== WORK ITEM ==
If an entry below holds a picture, skip the picture and copy everything else exactly.

== RECORDS FOR PROCESSING ==
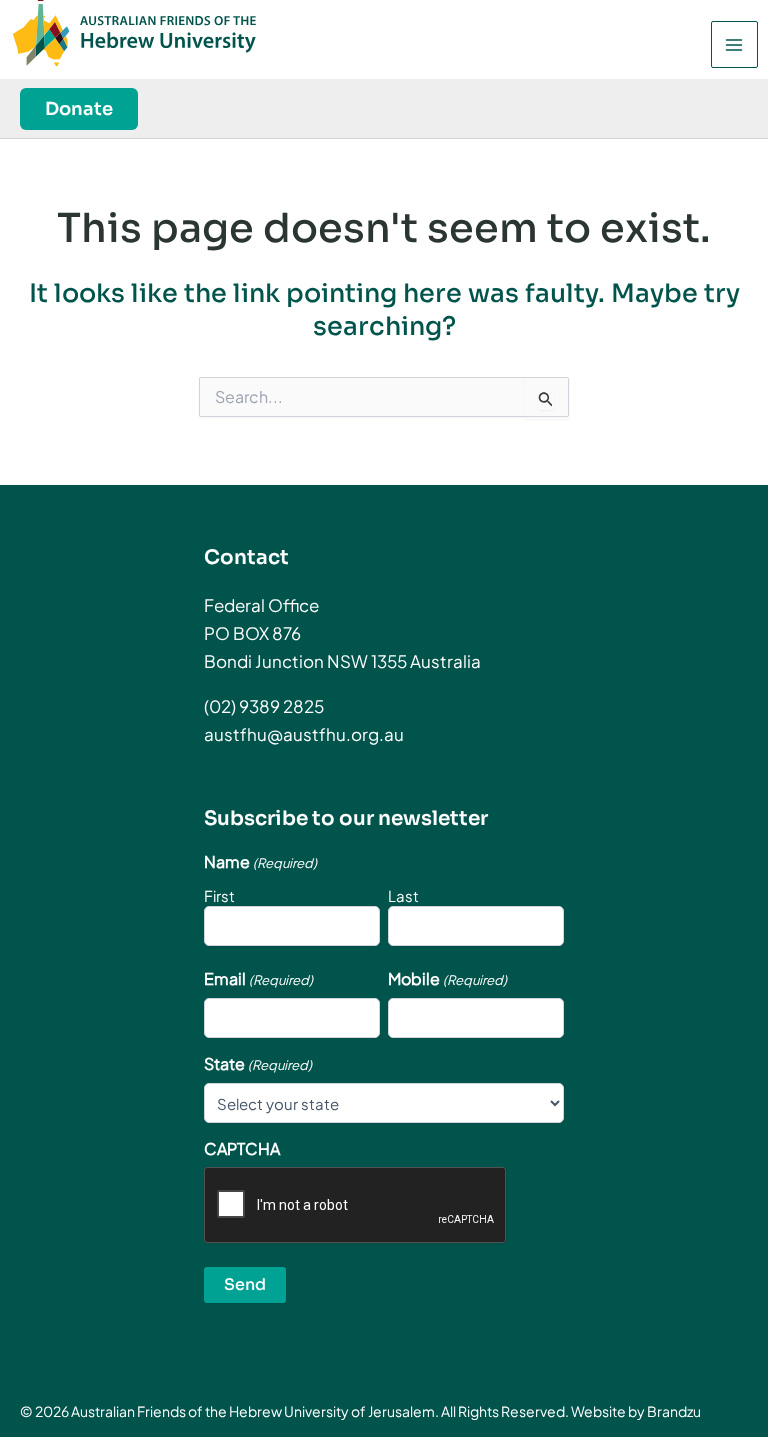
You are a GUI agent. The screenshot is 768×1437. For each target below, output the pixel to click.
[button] (79, 109)
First (219, 895)
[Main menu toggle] (735, 45)
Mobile (447, 979)
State (258, 1064)
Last (403, 895)
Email (258, 979)
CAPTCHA (242, 1149)
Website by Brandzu (636, 1411)
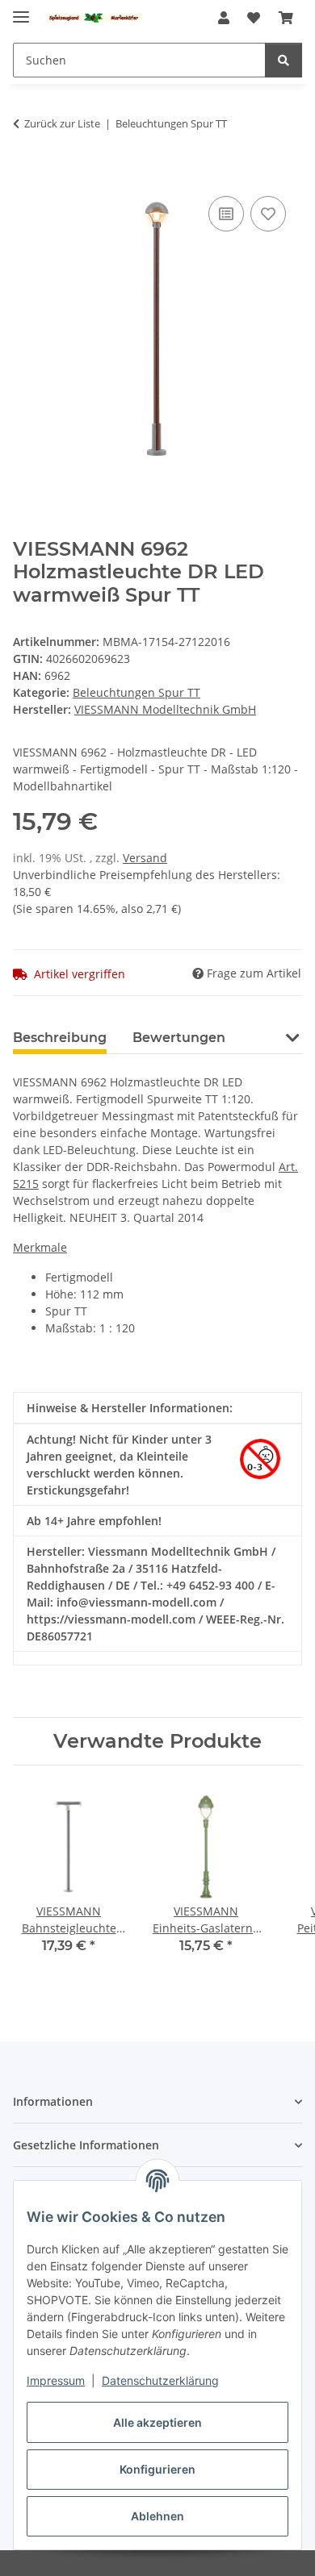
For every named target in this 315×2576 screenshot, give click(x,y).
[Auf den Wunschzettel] (268, 213)
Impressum (56, 2380)
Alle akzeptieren (157, 2422)
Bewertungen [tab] (178, 1037)
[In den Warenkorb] (26, 174)
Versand (145, 857)
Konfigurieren (157, 2469)
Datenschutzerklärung (160, 2380)
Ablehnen (157, 2516)
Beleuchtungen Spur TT (136, 692)
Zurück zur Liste (62, 123)
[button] (223, 18)
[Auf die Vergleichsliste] (226, 213)
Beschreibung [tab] (60, 1037)
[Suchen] (283, 60)
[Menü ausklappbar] (21, 10)
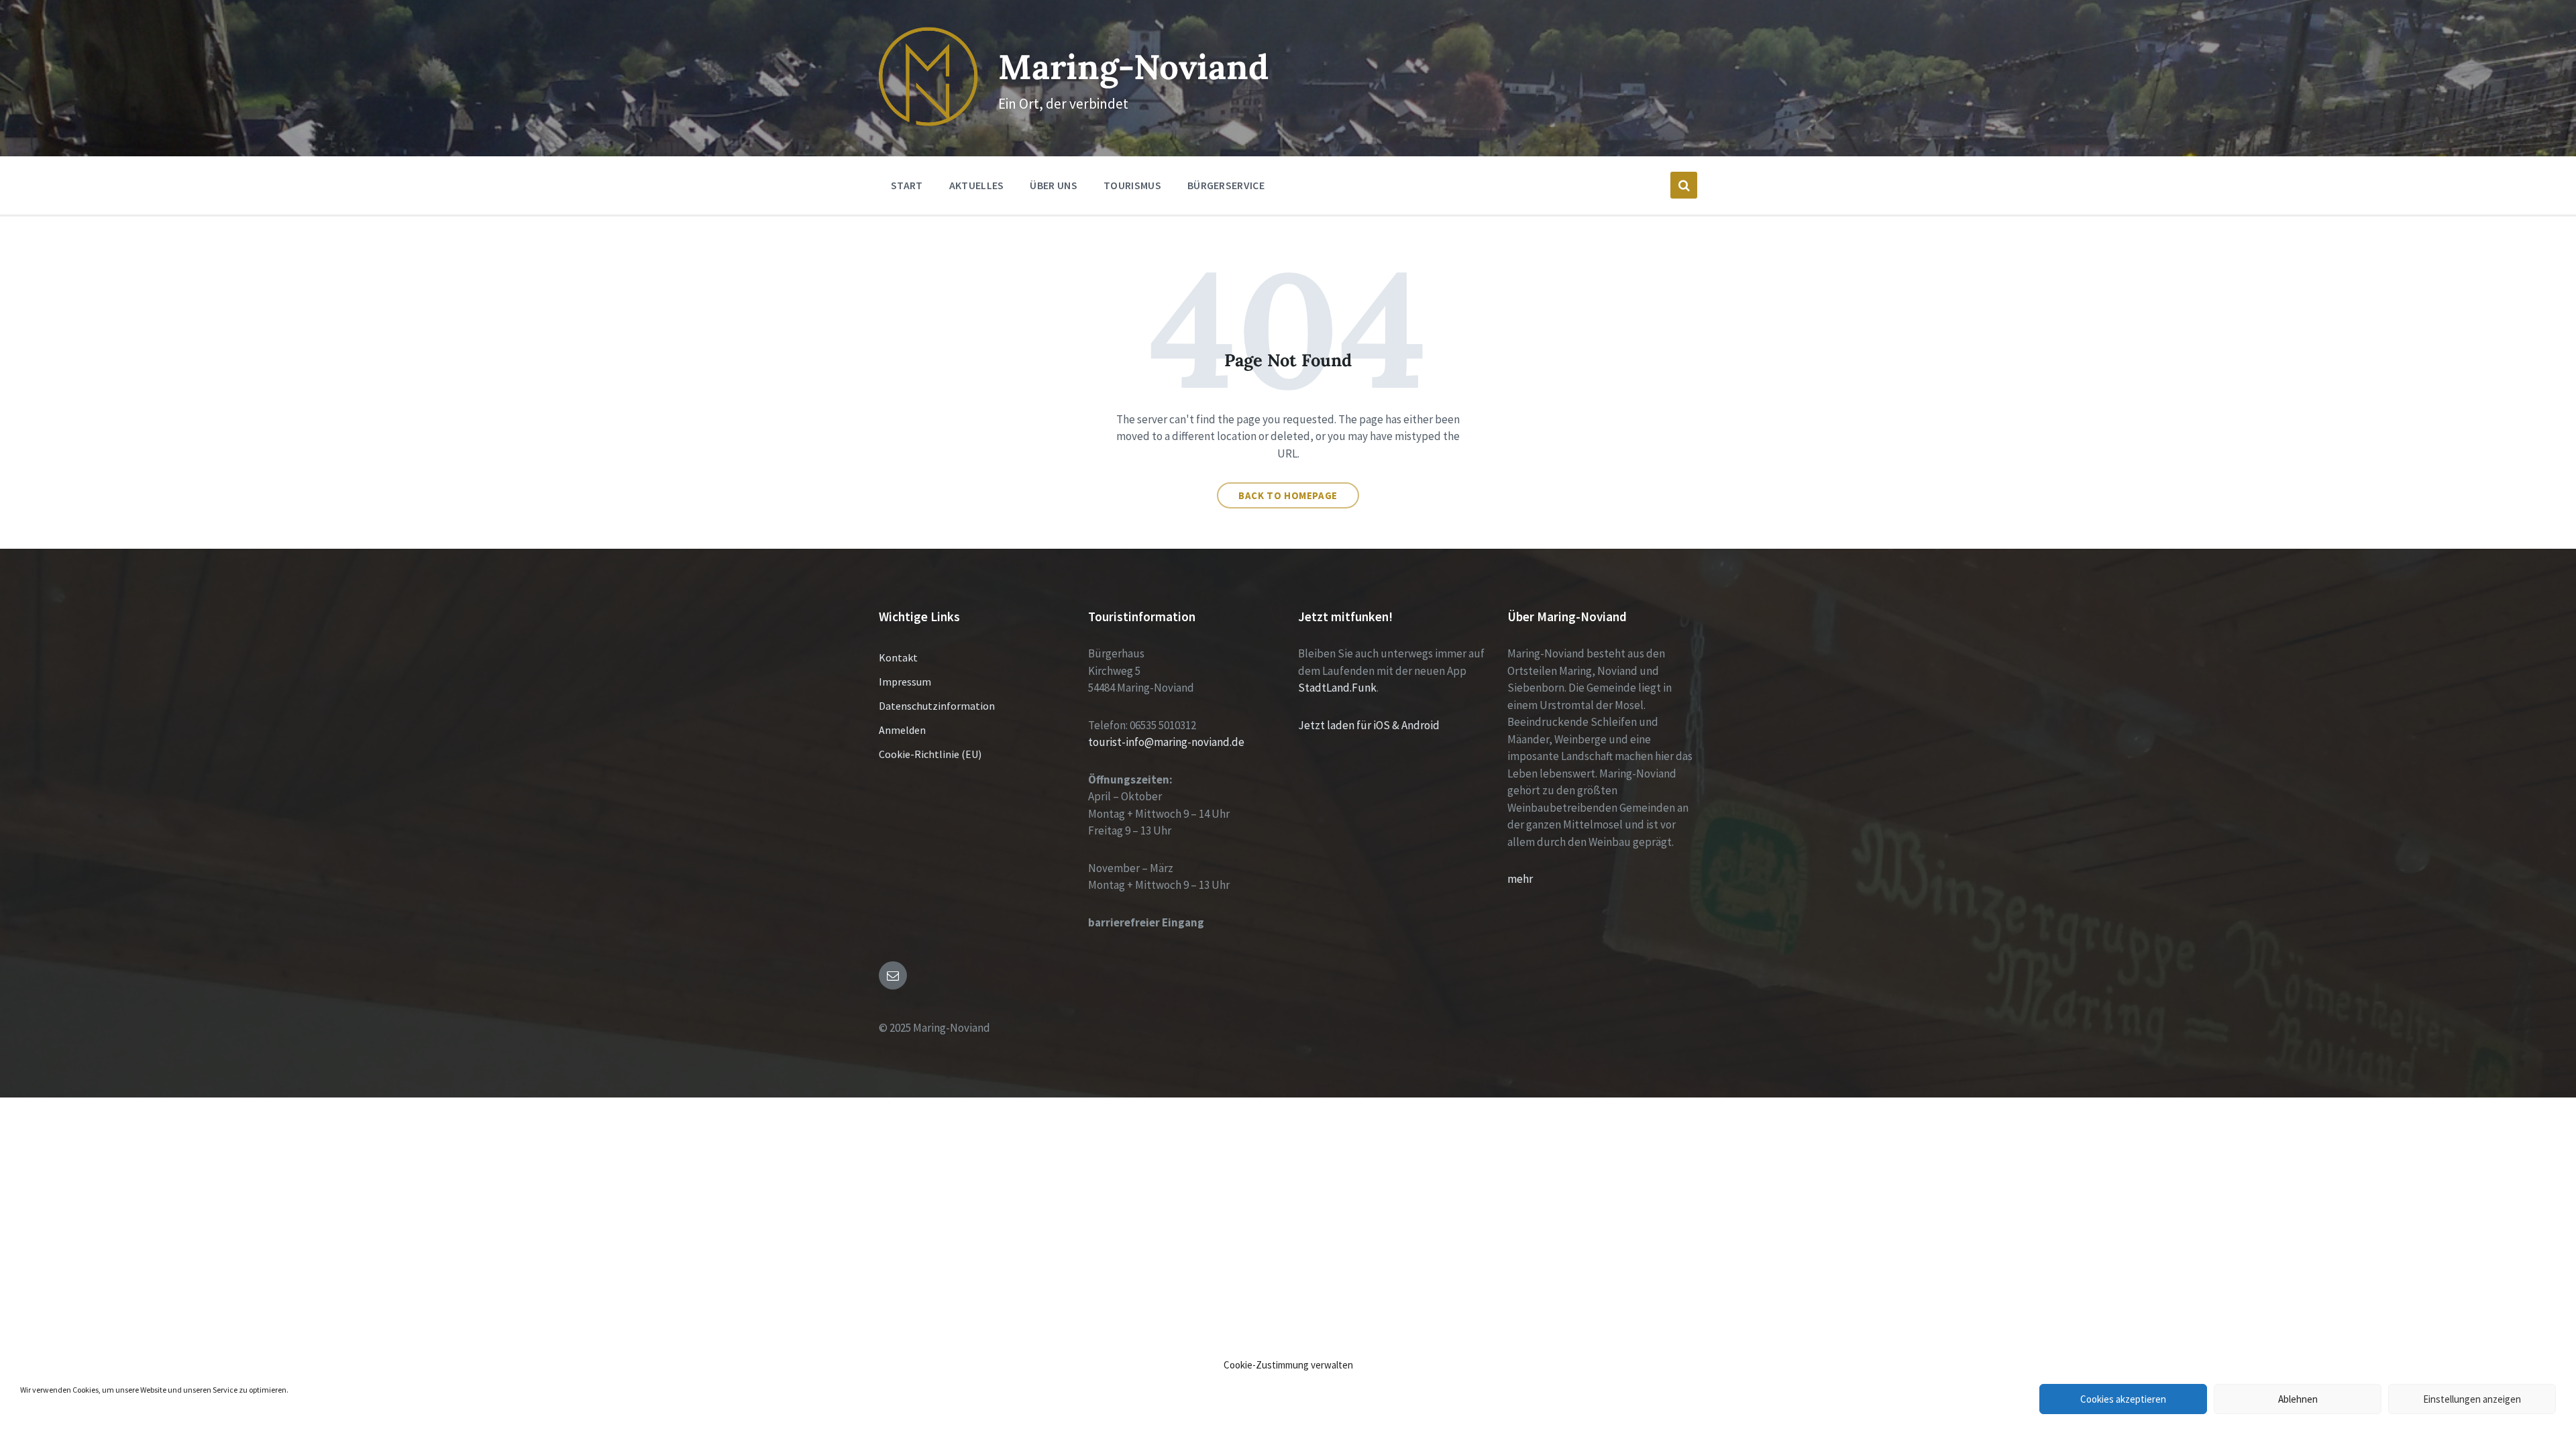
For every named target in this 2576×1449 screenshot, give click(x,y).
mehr (1520, 878)
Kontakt (898, 657)
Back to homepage (1288, 495)
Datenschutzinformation (937, 705)
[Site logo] (928, 122)
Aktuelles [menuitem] (976, 185)
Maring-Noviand (1133, 67)
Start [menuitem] (907, 185)
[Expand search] (1683, 185)
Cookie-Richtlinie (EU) (930, 754)
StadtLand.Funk (1337, 687)
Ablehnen (2298, 1399)
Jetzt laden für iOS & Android (1369, 725)
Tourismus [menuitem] (1132, 185)
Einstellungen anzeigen (2472, 1399)
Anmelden (902, 730)
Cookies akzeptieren (2123, 1399)
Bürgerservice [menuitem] (1226, 185)
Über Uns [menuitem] (1053, 185)
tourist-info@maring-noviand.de (1166, 742)
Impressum (905, 681)
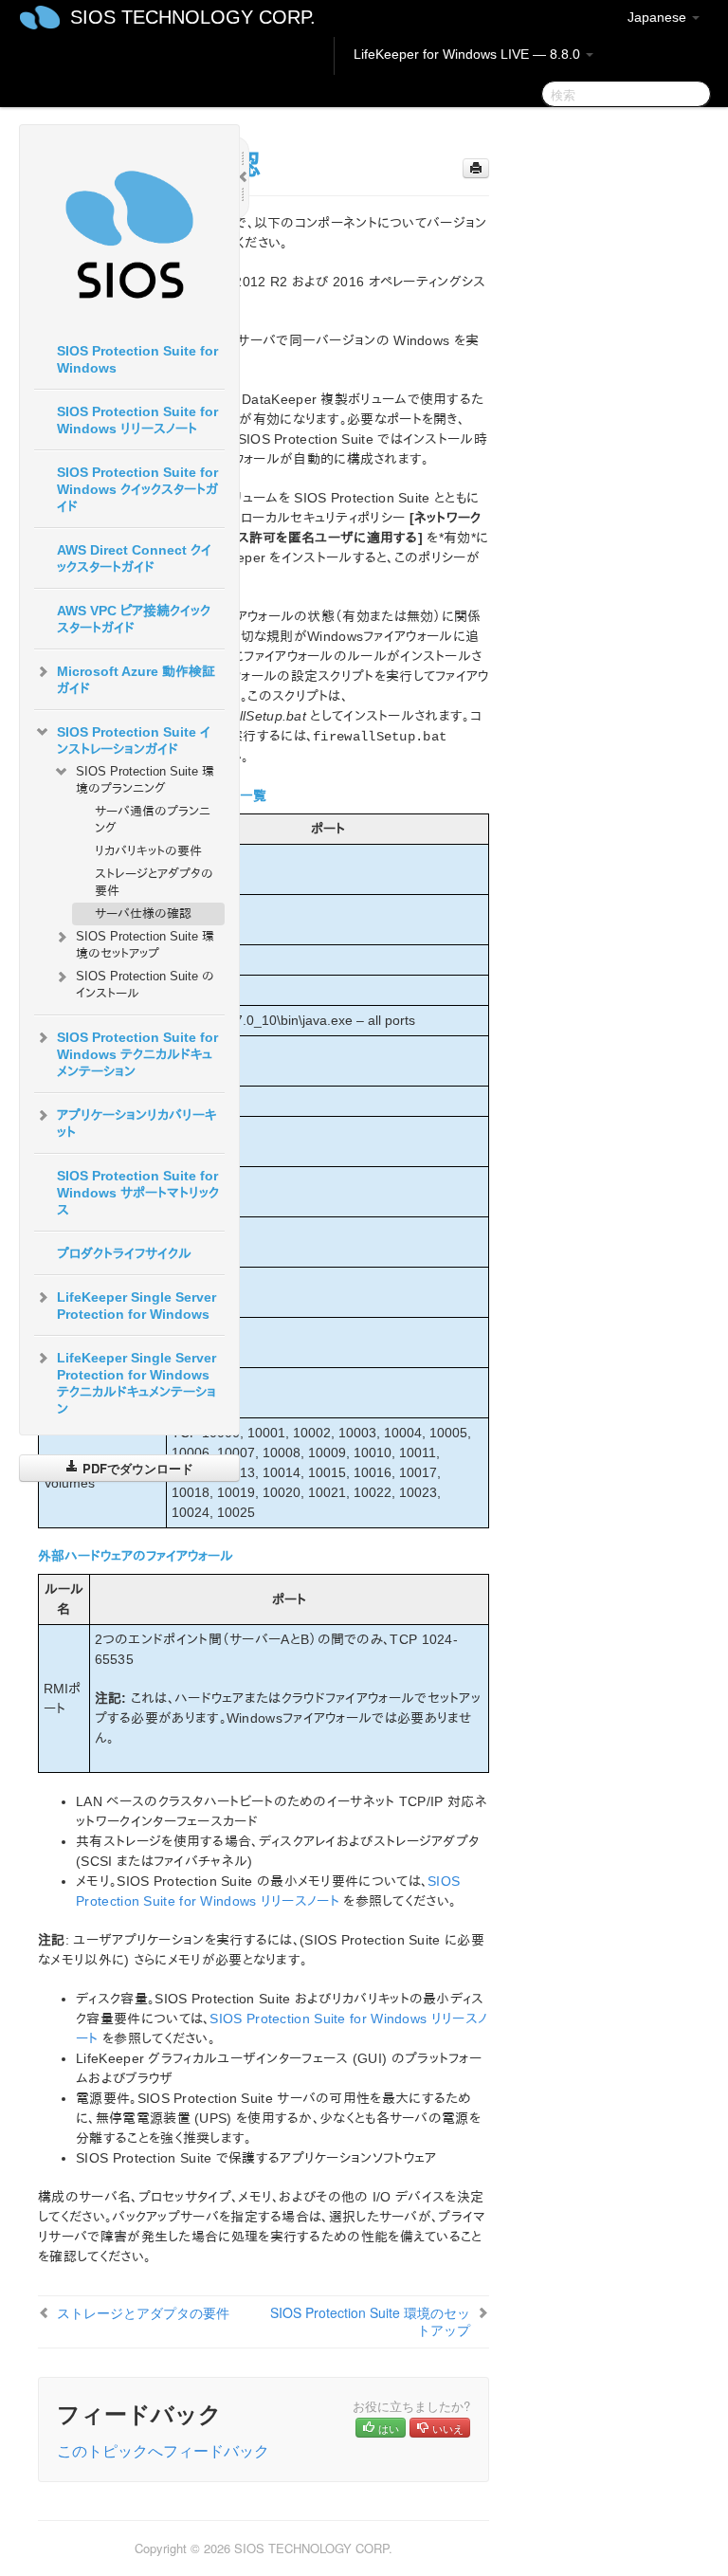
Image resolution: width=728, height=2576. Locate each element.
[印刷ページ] (476, 168)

== FINISHED EXERCISE ==
You are a GUI agent. The screenshot is 768×1437. For each target below, output the pixel to click.
[button] (79, 109)
First (219, 895)
[Main menu toggle] (735, 45)
Mobile (447, 979)
State (258, 1064)
Last (403, 895)
Email (258, 979)
CAPTCHA (242, 1149)
Website by Brandzu (636, 1411)
For every named target in this 315×2576 screenshot, give click(x,y).
[Auf den Wunschzettel] (268, 213)
Impressum (56, 2380)
Alle akzeptieren (157, 2422)
Bewertungen [tab] (178, 1037)
[In den Warenkorb] (26, 174)
Versand (145, 857)
Konfigurieren (157, 2469)
Datenschutzerklärung (160, 2380)
Ablehnen (157, 2516)
Beleuchtungen Spur TT (136, 692)
Zurück zur Liste (62, 123)
[button] (223, 18)
[Auf die Vergleichsliste] (226, 213)
Beschreibung [tab] (60, 1037)
[Suchen] (283, 60)
[Menü ausklappbar] (21, 10)
For every named target in this 2576×1449 screenshot, give click(x,y).
mehr (1520, 878)
Kontakt (898, 657)
Back to homepage (1288, 495)
Datenschutzinformation (937, 705)
[Site logo] (928, 122)
Aktuelles [menuitem] (976, 185)
Maring-Noviand (1133, 67)
Start [menuitem] (907, 185)
[Expand search] (1683, 185)
Cookie-Richtlinie (EU) (930, 754)
StadtLand.Funk (1337, 687)
Ablehnen (2298, 1399)
Jetzt laden für iOS & Android (1369, 725)
Tourismus [menuitem] (1132, 185)
Einstellungen anzeigen (2472, 1399)
Anmelden (902, 730)
Cookies akzeptieren (2123, 1399)
Bürgerservice [menuitem] (1226, 185)
Über Uns [menuitem] (1053, 185)
tourist-info@maring-noviand.de (1166, 742)
Impressum (905, 681)
Image resolution: width=728, height=2576. Locate each element.
[印刷ページ] (476, 168)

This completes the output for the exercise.